Dass letztlich nur die heutige Regelung in § 25 Abs. 2 a StVG Gesetzeskraft erlangt hat, zeigt, dass der Gesetzgeber die Parallelvollstreckung in den Ausnahmefällen, in denen eine Parallelvollstreckung durch gleichzeitige Rechtskraft gemäß § 25 Abs. 2 StVO entsteht, tolerieren wollte.
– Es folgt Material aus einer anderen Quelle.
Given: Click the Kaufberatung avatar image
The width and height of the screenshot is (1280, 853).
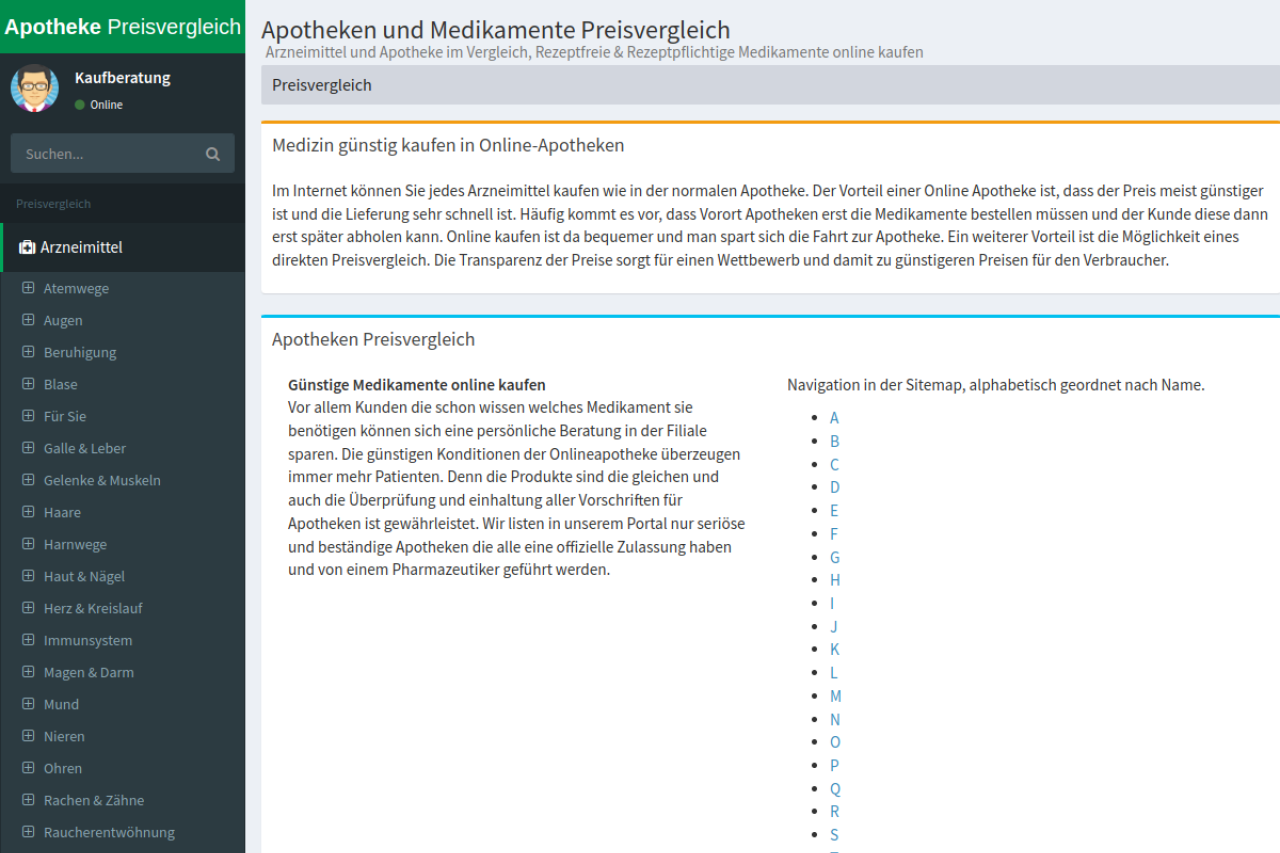Looking at the screenshot, I should tap(35, 89).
Denn hierbei ist zu bedenken, dass solche Fälle in der Regel nur als seltenen Ausnahmen entstehen können, wenn durch taktisches Verhalten in beiden Verfahren ein gleichzeitiger Eintritt der Rechtskraft erreicht werden kann.
Dass dem AG diese Lösung „nicht schmeckt“, kann man seiner Entscheidung deutlich anmerken, aber – so formuliert es :
An den eindeutigen Willen des Gesetzgebers muss man sich halten, auch wenn diese Regelung nicht sinnvoll erscheint, zumindest kann man den gesetzgeberischen Willen nicht durch erweiternde Auslegung ignorieren.
Daraus kann man sicherlich schließen, dass das AG sich, wenn bei einem der Fahrverbote die „Vier-Monats-Schonfrist“ eingeräumt gewesen wäre, der Auffassung in Rechtsprechung und Literatur angeschlossen hätte, die dann die Parallelvollstreckung ablehnt.